-- EXERCISE --
Each of the records that follow needs an exact reproduction.

# # #

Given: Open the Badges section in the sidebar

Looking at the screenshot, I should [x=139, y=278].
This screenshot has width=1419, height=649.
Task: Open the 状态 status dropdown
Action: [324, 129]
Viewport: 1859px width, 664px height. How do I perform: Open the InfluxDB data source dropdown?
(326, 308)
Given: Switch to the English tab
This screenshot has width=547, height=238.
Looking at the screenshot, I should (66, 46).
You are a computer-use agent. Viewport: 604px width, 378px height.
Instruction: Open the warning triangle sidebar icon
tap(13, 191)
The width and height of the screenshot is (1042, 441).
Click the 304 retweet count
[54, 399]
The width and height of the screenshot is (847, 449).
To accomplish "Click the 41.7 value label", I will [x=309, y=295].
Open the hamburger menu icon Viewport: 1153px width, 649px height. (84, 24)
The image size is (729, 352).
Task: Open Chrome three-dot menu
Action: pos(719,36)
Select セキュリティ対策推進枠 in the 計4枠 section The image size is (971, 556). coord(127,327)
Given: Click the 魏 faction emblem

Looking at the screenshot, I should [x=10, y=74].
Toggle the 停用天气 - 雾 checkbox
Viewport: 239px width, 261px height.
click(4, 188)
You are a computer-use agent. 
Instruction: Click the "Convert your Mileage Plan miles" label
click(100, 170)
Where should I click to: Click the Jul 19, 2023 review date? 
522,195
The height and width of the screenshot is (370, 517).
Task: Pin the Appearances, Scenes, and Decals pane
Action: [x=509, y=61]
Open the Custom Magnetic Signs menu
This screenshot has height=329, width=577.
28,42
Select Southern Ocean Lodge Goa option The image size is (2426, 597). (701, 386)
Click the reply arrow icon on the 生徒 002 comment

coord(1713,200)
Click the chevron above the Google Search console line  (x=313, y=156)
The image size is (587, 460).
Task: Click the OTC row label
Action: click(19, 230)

# # #

-- SOLUTION --
Given: Open the Badges section in the sidebar

Looking at the screenshot, I should [x=139, y=278].
This screenshot has width=1419, height=649.
Task: Open the 状态 status dropdown
Action: [324, 129]
Viewport: 1859px width, 664px height. How do I perform: Open the InfluxDB data source dropdown?
(326, 308)
Given: Switch to the English tab
This screenshot has width=547, height=238.
Looking at the screenshot, I should (66, 46).
You are a computer-use agent. Viewport: 604px width, 378px height.
Instruction: Open the warning triangle sidebar icon
tap(13, 191)
The width and height of the screenshot is (1042, 441).
Click the 304 retweet count
[54, 399]
The width and height of the screenshot is (847, 449).
To accomplish "Click the 41.7 value label", I will [x=309, y=295].
Open the hamburger menu icon Viewport: 1153px width, 649px height. (84, 24)
The image size is (729, 352).
Task: Open Chrome three-dot menu
Action: pos(719,36)
Select セキュリティ対策推進枠 in the 計4枠 section The image size is (971, 556). coord(127,327)
Given: Click the 魏 faction emblem

Looking at the screenshot, I should [x=10, y=74].
Toggle the 停用天气 - 雾 checkbox
Viewport: 239px width, 261px height.
click(4, 188)
You are a computer-use agent. 
Instruction: Click the "Convert your Mileage Plan miles" label
click(100, 170)
Where should I click to: Click the Jul 19, 2023 review date? 
522,195
The height and width of the screenshot is (370, 517).
Task: Pin the Appearances, Scenes, and Decals pane
Action: [x=509, y=61]
Open the Custom Magnetic Signs menu
This screenshot has height=329, width=577.
28,42
Select Southern Ocean Lodge Goa option The image size is (2426, 597). (701, 386)
Click the reply arrow icon on the 生徒 002 comment

coord(1713,200)
Click the chevron above the Google Search console line  (x=313, y=156)
The image size is (587, 460).
Task: Click the OTC row label
Action: click(19, 230)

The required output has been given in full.